### Excerpt to read ###

A farm worker is seen at a farm in Eikenhof outside Johannesburg February 15, 2010. (Siphiwe Sibeko/Courtesy Reuters)

The land distribution issue in South Africa appears to be heating up again. The government has recently announced that it will re-open a claims process that compensates black farmers removed from their land under white rule. Up to now, that process has only applied to claims after the 1913 Native Lands’ Act, which set aside 87 percent of the total land mass to whites.

While agriculture accounts for only 3 percent of the country’s current GDP, land distribution issues have always been politically salient in South Africa. For instance, in the past some within the South African Communist Party (SACP) were skeptical about agricultural land redistribution. Joe Slovo, a member of Nelson Mandela’s first cabinet, opposed the transformation of South Africa’s modern agricultural industry into one dominated by peasant proprietors. In fact, up to now, most successful claimants under the Commission on Restitution of Land Rights’ process have accepted monetary payments rather than land. However, recent radical statements of African National Congress (ANC) youth leader Julius Malema have further politicized the land issue.

The re-opening of the land claims process may also rattle agricultural investors, many of whom will be wary of the  prospect of ‘land grabs.’ Certainly, it will rattle some of South Africa’s racial minorities who look over their shoulders at Robert Mugabe’s land redistribution in Zimbabwe.

###

Requirement 1:
Answer these questions about the excerpt on South African land distribution:
(a) What share of the total land mass did the 1913 Native Lands' Act set aside to whites?
(b) What percentage of the country's current GDP does agriculture account for?
(c) Whose land redistribution do some of South Africa's racial minorities look over their shoulders at?
Requirement 2: From the excerpt on South African land distribution, reproduce the passage starting at "While agriculture accounts" and ending at "the land issue.", renaming "peasant proprietors" to "smallholders".

### Data ###

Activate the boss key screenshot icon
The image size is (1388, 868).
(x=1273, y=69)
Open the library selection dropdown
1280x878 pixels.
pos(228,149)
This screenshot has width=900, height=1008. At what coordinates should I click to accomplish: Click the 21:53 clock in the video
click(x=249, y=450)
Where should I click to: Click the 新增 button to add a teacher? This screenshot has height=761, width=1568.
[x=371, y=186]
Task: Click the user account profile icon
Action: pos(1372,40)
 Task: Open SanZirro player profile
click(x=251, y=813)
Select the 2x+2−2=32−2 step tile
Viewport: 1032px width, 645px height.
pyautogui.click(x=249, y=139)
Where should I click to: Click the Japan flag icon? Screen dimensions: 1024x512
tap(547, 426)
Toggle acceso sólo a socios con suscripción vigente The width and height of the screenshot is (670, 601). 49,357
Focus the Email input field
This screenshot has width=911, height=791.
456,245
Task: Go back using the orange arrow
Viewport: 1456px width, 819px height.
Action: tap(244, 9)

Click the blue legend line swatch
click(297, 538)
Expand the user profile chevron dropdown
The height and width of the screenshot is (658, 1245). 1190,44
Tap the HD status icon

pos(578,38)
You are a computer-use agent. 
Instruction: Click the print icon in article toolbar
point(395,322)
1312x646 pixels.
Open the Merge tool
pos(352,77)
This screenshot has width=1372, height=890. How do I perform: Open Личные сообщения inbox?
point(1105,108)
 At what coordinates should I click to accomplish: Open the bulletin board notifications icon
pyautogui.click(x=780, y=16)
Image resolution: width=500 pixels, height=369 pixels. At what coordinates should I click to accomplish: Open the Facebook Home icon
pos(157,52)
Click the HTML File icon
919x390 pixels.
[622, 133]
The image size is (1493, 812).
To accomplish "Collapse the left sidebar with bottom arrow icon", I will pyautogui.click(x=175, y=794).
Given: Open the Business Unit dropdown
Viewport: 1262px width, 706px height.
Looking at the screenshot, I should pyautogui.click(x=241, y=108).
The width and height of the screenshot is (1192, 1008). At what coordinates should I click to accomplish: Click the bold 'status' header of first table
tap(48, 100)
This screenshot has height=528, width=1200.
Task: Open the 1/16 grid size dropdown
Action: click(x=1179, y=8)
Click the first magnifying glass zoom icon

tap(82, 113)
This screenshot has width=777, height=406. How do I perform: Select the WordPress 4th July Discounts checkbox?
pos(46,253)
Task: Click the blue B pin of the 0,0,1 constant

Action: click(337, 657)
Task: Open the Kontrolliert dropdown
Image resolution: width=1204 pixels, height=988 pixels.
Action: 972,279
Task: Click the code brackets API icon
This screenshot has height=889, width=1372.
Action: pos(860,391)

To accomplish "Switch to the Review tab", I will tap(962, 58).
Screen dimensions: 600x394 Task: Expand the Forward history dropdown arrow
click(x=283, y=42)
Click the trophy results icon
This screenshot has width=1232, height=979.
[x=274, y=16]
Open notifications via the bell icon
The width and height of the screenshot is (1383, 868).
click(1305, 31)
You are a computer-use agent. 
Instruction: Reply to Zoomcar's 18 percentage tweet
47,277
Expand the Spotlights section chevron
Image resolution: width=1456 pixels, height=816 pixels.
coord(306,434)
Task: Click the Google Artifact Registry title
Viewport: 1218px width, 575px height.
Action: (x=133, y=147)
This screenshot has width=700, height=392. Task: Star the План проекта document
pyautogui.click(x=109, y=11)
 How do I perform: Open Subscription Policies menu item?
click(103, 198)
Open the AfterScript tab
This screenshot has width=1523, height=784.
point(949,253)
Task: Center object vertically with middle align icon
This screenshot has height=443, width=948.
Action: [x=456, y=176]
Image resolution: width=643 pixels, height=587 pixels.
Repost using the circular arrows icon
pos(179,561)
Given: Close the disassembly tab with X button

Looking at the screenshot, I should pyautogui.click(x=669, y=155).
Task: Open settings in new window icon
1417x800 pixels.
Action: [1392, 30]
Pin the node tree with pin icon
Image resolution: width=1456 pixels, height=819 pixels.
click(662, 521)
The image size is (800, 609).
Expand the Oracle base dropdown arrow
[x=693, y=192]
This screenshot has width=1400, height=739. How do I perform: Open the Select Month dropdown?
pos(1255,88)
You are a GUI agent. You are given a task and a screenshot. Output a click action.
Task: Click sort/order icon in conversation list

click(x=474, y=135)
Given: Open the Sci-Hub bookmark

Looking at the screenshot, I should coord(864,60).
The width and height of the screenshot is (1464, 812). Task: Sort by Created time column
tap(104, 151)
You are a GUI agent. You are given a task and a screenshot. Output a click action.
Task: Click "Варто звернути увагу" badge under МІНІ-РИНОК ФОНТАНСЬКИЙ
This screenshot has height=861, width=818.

###

Task result 1:
(a) 87 percent
(b) 3 percent
(c) Robert Mugabe's land redistribution in Zimbabwe

Task result 2:
While agriculture accounts for only 3 percent of the country’s current GDP, land distribution issues have always been politically salient in South Africa. For instance, in the past some within the South African Communist Party (SACP) were skeptical about agricultural land redistribution. Joe Slovo, a member of Nelson Mandela’s first cabinet, opposed the transformation of South Africa’s modern agricultural industry into one dominated by smallholders. In fact, up to now, most successful claimants under the Commission on Restitution of Land Rights’ process have accepted monetary payments rather than land. However, recent radical statements of African National Congress (ANC) youth leader Julius Malema have further politicized the land issue.